That’s where hydrogen for heat plays a particularly big role on the system level but also of course on a consumer journey. The prospect of hydrogen-ready boilers, meaning virtually zero change for the consumer in terms of the way they use their heat, in terms of the system they have in the home, and divorcing the transition so that while we should still be doing energy efficiency and absolutely prioritising that at the moment, we don’t have it as a dependency in the way that much of existing housing stock would now.

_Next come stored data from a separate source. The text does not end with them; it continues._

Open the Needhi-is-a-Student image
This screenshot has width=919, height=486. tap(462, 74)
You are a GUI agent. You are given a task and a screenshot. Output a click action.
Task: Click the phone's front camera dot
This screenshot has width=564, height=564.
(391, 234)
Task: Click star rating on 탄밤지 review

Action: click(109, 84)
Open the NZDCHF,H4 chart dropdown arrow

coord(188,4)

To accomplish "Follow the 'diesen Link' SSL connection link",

Warburton This is really a fascinating debate. Just to be clear, we work across the whole gamut of solutions, so we don’t have an organisational preference for any of these solutions. I would say a couple of things. First of all, I completely agree on the cost side. Currently the evidence to date does suggest that the cost effectiveness of a very high electrification of heat scenario looks promising. So I think the trajectory that Clem has mapped out does look very encouraging and the costs coming down and the building of the supply chain. So I think if we’re focusing on the cost element, I think that looks pretty strong on the electrification side.

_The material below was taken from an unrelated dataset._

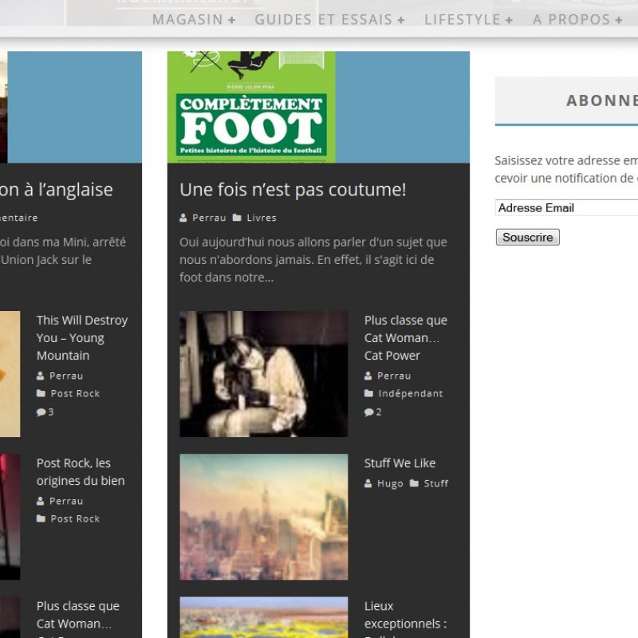Open the Cat Power post thumbnail
The height and width of the screenshot is (638, 638).
pos(263,374)
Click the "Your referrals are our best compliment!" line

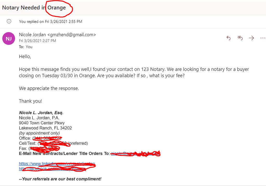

I guess it comes back to why and how consumers will choose their future heating solutions. Absolutely, cost will arguably be probably the most important factor, so that’s hugely important. However, there is a couple of other things and I think there are some parallels here with the smart meter rollout. I’m sure we can all remember back in 2015 or so. We were all hoping for 100% smart meter rollout by 2020. We’re now going to be lucky to get 80% by 2025.

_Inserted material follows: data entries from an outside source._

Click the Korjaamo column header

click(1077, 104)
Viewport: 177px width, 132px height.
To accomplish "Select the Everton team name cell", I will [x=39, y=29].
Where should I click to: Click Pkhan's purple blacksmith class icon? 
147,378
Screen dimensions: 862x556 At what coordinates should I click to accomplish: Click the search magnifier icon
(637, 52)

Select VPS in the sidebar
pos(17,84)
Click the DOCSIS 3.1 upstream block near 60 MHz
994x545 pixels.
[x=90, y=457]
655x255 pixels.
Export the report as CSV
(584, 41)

But I think the issue is, as you move away from price and cost effectiveness, I think it is thinking about how it’s going to impact consumers in their own homes. So from a personal perspective, I got a heat pump last year and I think one of the reasons I got one was, I was really interested in the fact that heat pumps in future can become a lot more flexible, the same ways we’re expecting electric vehicles in future for a lot of people to use them in a flexible way, charge them with the system has got excess power, and perhaps recharge them back onto the system when we’re low on power.
So, the bundling together of a heat pump with flexibility is one of the things we’re really hoping to do to drive a more efficient and smart system. So, I wanted to go ahead, get the heat pump, and see whether or not the technology was as good as some people were saying it was. I would say on the positive side, operating really well, highly effective in terms of heat production, kit and technology seems to be working very well.
I think the big thing that struck me was the size of the actual equipment itself. So I was prepared for the outside unit of course, how big that was going to be, but there’s also an awful lot of kit you need in your home to run the heat pump, the heat exchanger, the pressure valves, etc. So from my perspective, I did have some places that could be tucked away, but a number of people who have come to see it have commented on, they just wouldn’t have the space. So I think one of the big challenges going forward on heat pump innovation is, how do we tackle making the mechanics of the system much more efficient and less intrusive inside people’s homes? So I think there’s still an awful lot of work to do on that front.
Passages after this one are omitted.